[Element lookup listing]

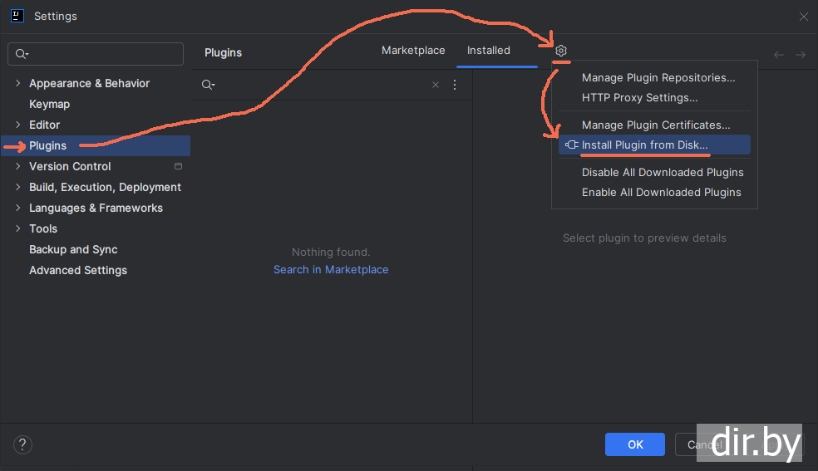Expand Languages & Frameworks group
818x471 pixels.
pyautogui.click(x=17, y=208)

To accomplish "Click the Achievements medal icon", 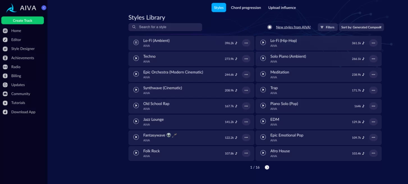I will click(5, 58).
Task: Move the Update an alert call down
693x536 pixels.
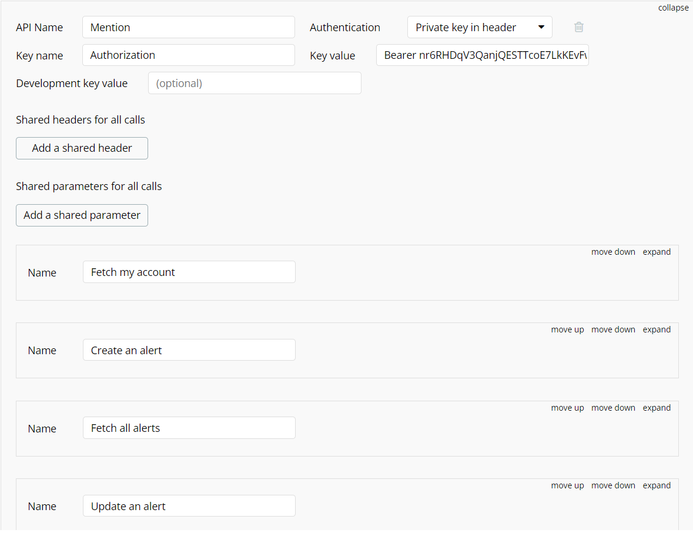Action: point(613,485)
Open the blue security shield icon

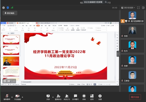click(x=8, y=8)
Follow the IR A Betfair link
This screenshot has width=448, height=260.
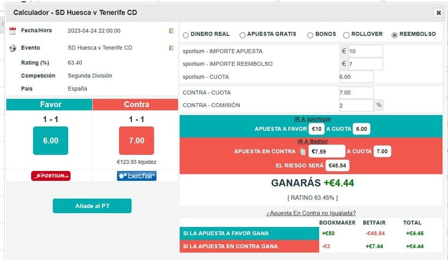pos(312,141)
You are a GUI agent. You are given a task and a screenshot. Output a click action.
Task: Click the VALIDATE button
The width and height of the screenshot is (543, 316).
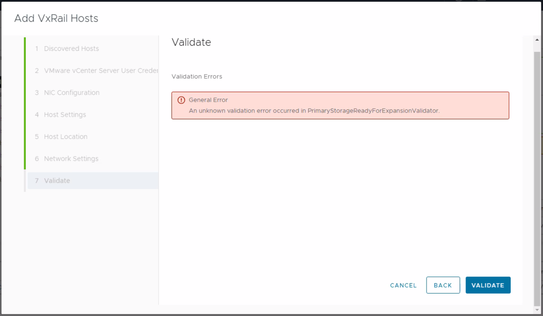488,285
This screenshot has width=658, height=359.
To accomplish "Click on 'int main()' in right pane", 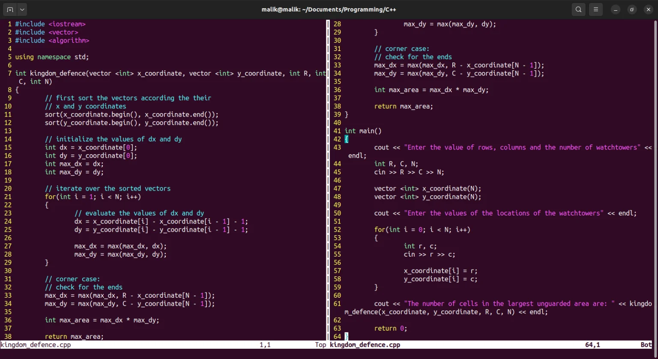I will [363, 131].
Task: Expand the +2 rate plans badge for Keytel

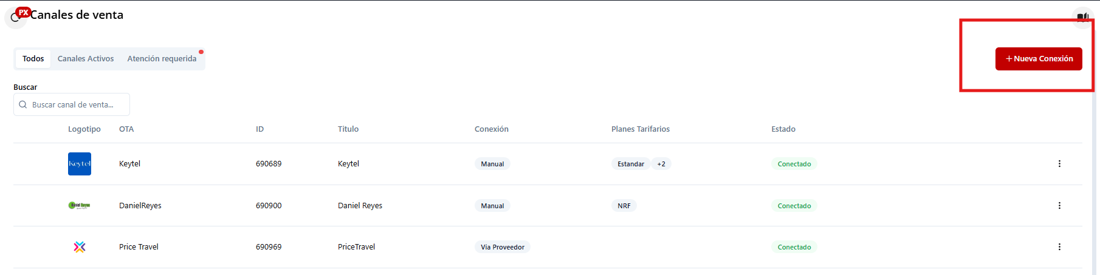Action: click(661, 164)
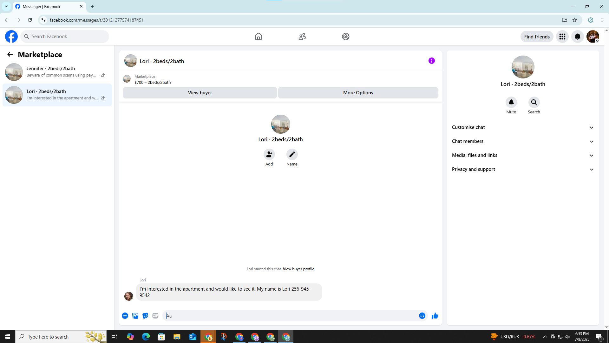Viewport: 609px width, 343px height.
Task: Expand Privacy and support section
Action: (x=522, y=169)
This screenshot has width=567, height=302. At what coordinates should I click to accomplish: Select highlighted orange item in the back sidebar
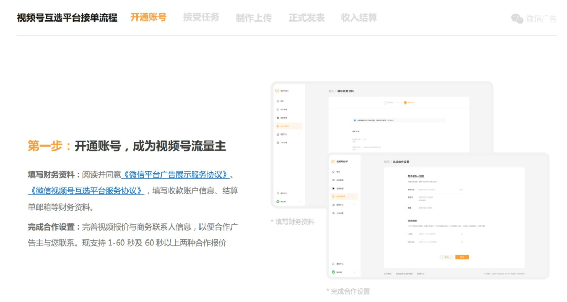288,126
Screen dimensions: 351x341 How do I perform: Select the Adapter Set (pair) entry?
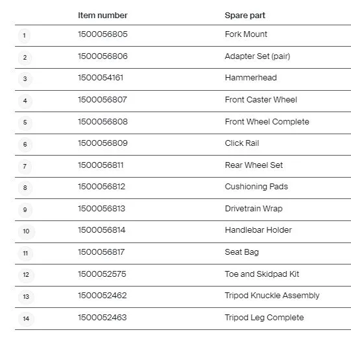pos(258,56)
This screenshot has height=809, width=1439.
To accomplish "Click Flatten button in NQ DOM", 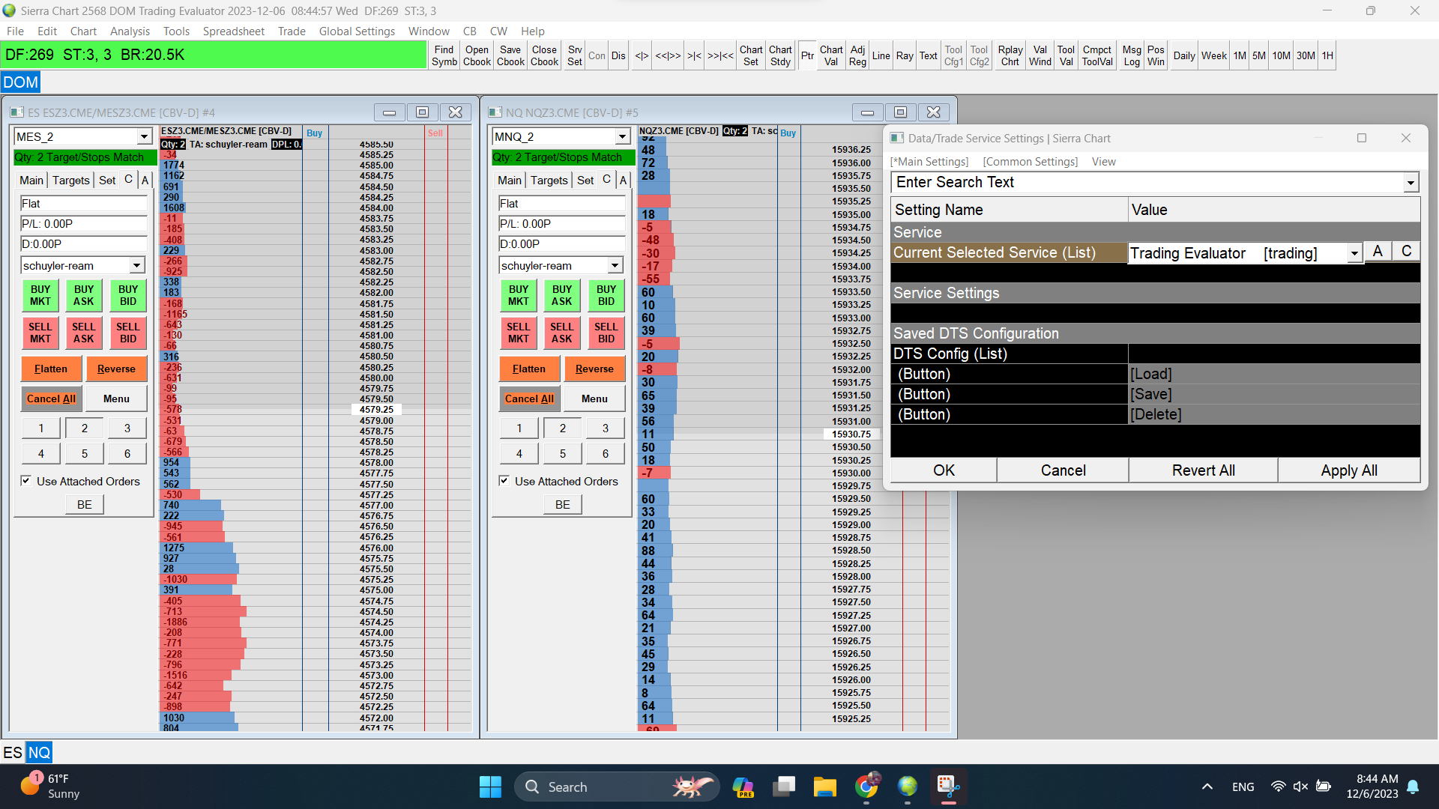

Do this: Copy everything from the line containing "Screen dimensions: 351x341" down to the end of the listing, replacing "Flatten" with "Collapse" and leaving all else unchanged. Leave the pictures out of your answer.

Task output:
Screen dimensions: 351x341 How do I perform: Select the Adapter Set (pair) entry?
pos(258,56)
This screenshot has height=809, width=1439.
To accomplish "Click Collapse button in NQ DOM", 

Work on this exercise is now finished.